Association of ILS, CXCR2 and TNF-alpha polymorphisms and airway disease

Chronic obstructive pulmonary disease (COPD) is a disease characterised by inflammation of the peripheral airways involving many inflammatory cells and mediators. IL8 is an important inflammatory mediator that is responsible for the migration and activation of neutrophils. Cellular activity of IL8 is mediated by the receptor CXCR2, and transcription of IL8 is controlled by the cytokine tumour necrosis factor (TNF alpha). The aim of our study was to investigate the influence of single nucleotide polymorphisms in IL8, CXCR2 and TNF-alpha on lung function and respiratory symptoms in subjects from Melbourne, Australia.
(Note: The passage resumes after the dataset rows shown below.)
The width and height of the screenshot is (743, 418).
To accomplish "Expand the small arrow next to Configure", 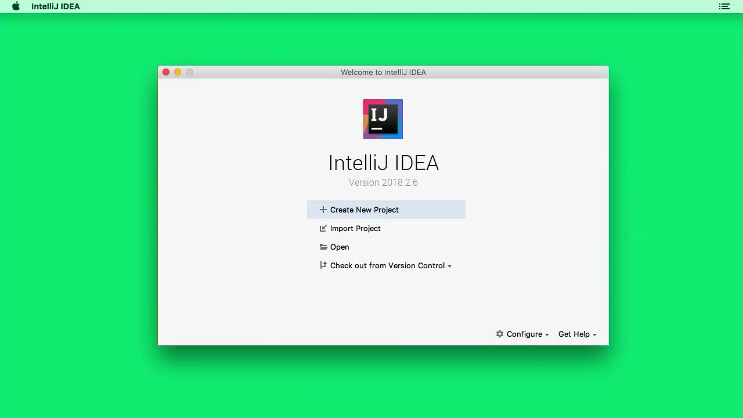I will 547,334.
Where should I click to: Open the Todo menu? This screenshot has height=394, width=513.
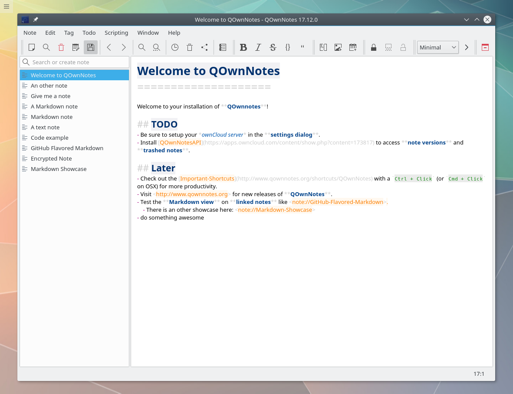point(89,33)
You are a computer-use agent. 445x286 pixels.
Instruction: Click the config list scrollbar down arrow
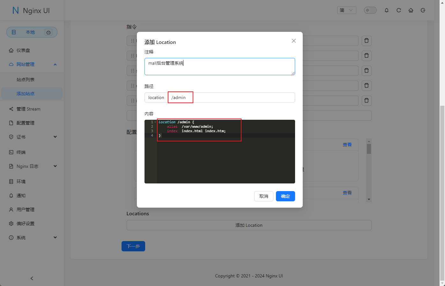click(369, 199)
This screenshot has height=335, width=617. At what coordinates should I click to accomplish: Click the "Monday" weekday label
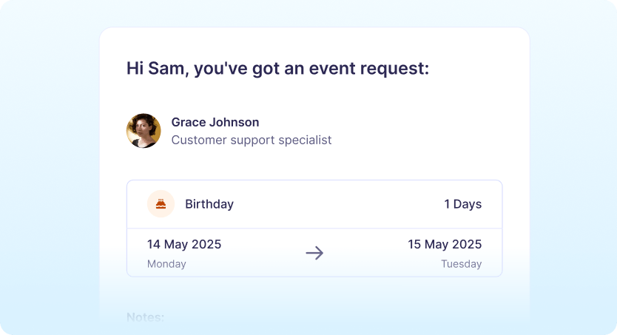tap(166, 264)
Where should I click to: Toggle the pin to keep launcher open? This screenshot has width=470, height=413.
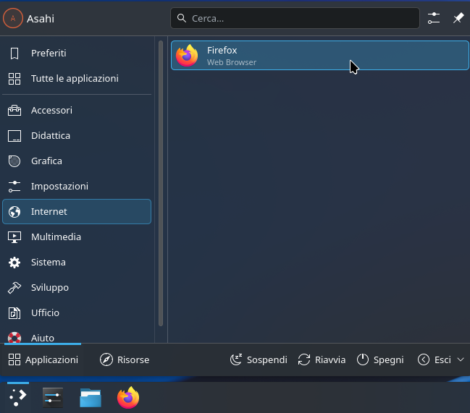pyautogui.click(x=458, y=18)
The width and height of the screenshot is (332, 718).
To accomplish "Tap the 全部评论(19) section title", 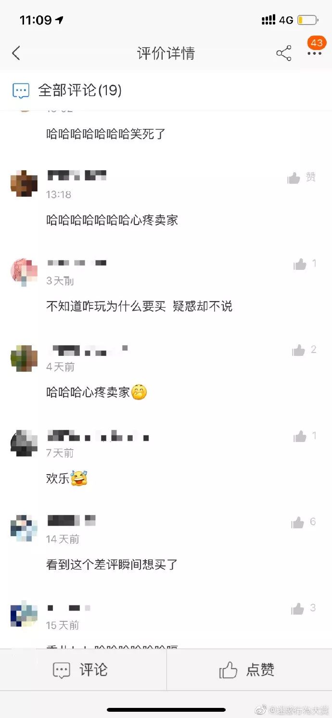I will [x=80, y=90].
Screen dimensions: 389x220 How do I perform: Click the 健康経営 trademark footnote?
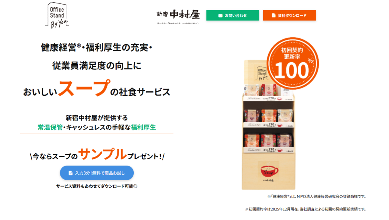click(317, 196)
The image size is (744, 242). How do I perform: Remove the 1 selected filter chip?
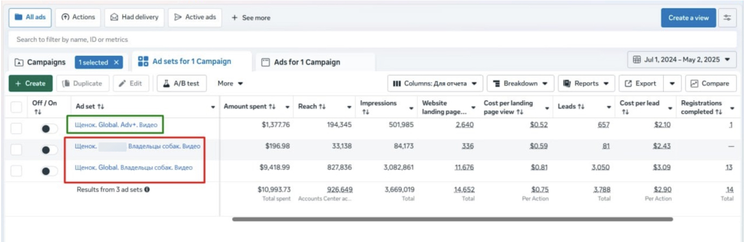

A total of 1,232 participants completed a detailed respiratory questionnaire, spirometry and measurement of gas transfer. Genotyping for the IL8 -251 T -> A, CXCR2 + 785C -> T and TNF-alpha -308G -> A polymorphisms was performed using the tetra-primer ARMS-PCR method. The TNF-alpha A allele was associated with a reduced FEF25-75 (P=0.03). Inheritance of the CXCR2 T allele was associated with significantly higher diffusing capacity (P=0.03) and FEF25-75 (P=0.02). No association with the IL8 -251 polymorphism was found. Our results suggest that TNF-alpha is associated with COPD-related phenotypes and the CXCR2 + 785 SNP may be important in protecting against pulmonary inflammation. These genes may be important candidates in the modulation of the inflammatory response in the airways.